Find the line holding "[Reddit] (485, 1440)" in the entries below. Give it again exactly, along with every line after it up to and including the line holding "Хорошо (65, 2530)".

Materials provided
■ ■ ■ ■ ■ ■ ■
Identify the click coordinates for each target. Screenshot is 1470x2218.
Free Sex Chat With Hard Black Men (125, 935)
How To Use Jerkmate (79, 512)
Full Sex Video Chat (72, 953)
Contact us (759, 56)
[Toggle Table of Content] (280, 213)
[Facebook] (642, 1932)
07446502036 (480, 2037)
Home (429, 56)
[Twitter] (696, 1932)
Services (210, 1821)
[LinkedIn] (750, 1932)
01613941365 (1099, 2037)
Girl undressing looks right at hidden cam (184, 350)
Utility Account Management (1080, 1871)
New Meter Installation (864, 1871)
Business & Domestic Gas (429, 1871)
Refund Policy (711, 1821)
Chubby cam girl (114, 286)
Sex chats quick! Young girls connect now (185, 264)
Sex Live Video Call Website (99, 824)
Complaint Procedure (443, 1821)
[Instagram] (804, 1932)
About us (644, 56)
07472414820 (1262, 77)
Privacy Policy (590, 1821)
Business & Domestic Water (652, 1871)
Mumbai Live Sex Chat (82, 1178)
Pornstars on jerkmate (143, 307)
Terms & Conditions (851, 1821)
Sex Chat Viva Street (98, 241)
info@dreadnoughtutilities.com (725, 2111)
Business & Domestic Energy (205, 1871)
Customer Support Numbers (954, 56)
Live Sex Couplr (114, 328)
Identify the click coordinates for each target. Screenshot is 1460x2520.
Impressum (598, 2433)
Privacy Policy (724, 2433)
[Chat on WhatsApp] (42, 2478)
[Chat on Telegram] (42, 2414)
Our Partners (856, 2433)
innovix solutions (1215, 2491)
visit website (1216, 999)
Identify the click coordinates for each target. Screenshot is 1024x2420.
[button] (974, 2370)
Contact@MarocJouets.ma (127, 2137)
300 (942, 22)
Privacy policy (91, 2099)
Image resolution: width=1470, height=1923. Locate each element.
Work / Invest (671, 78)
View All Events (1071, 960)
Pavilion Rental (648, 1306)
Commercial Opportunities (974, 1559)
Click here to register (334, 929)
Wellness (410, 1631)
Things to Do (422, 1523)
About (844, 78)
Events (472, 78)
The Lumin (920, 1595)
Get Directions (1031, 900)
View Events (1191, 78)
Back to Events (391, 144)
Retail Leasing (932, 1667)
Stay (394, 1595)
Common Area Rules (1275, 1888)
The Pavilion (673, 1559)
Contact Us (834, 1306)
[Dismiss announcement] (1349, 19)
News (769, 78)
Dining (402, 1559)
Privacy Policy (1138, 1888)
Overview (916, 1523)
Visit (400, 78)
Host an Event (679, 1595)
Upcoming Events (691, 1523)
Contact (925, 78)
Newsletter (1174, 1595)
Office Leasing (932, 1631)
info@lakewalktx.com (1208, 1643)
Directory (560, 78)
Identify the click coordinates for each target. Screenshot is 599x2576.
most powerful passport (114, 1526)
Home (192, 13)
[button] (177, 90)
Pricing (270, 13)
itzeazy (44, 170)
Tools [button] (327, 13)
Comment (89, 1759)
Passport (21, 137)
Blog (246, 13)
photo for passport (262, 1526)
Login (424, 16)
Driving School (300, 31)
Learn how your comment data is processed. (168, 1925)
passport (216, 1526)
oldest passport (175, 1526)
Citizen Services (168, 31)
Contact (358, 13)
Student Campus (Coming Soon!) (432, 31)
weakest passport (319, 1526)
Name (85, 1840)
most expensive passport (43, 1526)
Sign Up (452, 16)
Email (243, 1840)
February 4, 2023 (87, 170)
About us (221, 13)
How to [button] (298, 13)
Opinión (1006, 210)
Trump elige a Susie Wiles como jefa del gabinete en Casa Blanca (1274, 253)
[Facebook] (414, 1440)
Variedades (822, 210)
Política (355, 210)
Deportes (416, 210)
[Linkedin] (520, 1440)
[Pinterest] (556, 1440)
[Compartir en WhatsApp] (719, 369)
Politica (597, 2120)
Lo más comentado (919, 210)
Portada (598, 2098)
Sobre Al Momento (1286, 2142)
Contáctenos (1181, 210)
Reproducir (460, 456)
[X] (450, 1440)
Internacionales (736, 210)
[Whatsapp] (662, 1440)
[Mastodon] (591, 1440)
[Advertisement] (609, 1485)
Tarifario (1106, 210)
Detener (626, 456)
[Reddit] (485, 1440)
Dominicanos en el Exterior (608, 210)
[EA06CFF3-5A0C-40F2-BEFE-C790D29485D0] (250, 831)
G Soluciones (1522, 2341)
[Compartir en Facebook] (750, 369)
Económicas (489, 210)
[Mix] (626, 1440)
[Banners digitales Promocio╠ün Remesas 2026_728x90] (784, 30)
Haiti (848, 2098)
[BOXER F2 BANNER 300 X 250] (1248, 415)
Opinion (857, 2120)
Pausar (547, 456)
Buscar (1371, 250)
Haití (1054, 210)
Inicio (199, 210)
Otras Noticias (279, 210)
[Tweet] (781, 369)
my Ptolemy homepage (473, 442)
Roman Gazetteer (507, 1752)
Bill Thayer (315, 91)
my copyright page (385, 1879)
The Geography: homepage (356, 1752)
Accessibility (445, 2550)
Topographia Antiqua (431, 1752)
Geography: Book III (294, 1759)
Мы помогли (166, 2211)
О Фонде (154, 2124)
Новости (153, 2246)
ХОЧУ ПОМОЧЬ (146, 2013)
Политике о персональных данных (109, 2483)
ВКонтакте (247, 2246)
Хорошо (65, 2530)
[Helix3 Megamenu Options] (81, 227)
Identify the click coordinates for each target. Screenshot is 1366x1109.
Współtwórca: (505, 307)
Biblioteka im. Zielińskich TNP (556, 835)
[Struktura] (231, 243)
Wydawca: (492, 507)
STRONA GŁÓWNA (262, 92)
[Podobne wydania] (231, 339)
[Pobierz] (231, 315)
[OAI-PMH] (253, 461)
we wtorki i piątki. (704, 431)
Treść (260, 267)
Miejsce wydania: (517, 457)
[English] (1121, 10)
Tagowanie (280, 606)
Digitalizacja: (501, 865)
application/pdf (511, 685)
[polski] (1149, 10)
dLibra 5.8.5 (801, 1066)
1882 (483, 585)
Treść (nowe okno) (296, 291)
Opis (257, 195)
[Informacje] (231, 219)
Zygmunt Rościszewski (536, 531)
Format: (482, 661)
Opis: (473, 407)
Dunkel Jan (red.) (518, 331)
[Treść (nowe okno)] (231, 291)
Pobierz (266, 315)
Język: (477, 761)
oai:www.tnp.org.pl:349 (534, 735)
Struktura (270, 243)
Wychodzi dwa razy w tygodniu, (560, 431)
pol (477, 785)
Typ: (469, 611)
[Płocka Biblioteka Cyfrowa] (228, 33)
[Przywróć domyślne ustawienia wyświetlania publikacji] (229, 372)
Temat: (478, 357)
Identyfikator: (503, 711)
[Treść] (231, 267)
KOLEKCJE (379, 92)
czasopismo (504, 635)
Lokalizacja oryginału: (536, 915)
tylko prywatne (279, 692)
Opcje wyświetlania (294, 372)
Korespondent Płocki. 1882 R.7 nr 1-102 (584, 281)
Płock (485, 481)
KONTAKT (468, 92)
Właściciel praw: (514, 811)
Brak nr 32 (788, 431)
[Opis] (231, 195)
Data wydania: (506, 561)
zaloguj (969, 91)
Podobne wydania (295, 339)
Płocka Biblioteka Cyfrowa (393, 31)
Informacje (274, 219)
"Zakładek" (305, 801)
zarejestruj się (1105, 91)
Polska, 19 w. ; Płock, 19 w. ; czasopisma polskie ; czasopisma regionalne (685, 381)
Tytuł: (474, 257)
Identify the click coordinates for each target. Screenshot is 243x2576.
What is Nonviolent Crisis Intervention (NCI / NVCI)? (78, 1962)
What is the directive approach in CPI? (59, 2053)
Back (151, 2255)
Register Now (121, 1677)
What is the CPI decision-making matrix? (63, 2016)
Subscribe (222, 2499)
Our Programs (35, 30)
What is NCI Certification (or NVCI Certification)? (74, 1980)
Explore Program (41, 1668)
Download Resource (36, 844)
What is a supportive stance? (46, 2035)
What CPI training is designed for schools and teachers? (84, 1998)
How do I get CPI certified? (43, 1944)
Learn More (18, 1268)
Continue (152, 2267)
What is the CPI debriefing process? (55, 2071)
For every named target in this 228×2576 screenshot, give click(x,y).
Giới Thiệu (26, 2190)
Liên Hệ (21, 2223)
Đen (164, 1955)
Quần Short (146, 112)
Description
■ ■ ■ ■ ■ ■ ■
Output for this exercise
[Reddit] (485, 1440)
Dominicanos en el Exterior (608, 210)
[EA06CFF3-5A0C-40F2-BEFE-C790D29485D0] (250, 831)
G Soluciones (1522, 2341)
[Compartir en Facebook] (750, 369)
Económicas (489, 210)
[Mix] (626, 1440)
[Banners digitales Promocio╠ün Remesas 2026_728x90] (784, 30)
Haiti (848, 2098)
[BOXER F2 BANNER 300 X 250] (1248, 415)
Opinion (857, 2120)
Pausar (547, 456)
Buscar (1371, 250)
Haití (1054, 210)
Inicio (199, 210)
Otras Noticias (279, 210)
[Tweet] (781, 369)
my Ptolemy homepage (473, 442)
Roman Gazetteer (507, 1752)
Bill Thayer (315, 91)
my copyright page (385, 1879)
The Geography: homepage (356, 1752)
Accessibility (445, 2550)
Topographia Antiqua (431, 1752)
Geography: Book III (294, 1759)
Мы помогли (166, 2211)
О Фонде (154, 2124)
Новости (153, 2246)
ХОЧУ ПОМОЧЬ (146, 2013)
Политике о персональных данных (109, 2483)
ВКонтакте (247, 2246)
Хорошо (65, 2530)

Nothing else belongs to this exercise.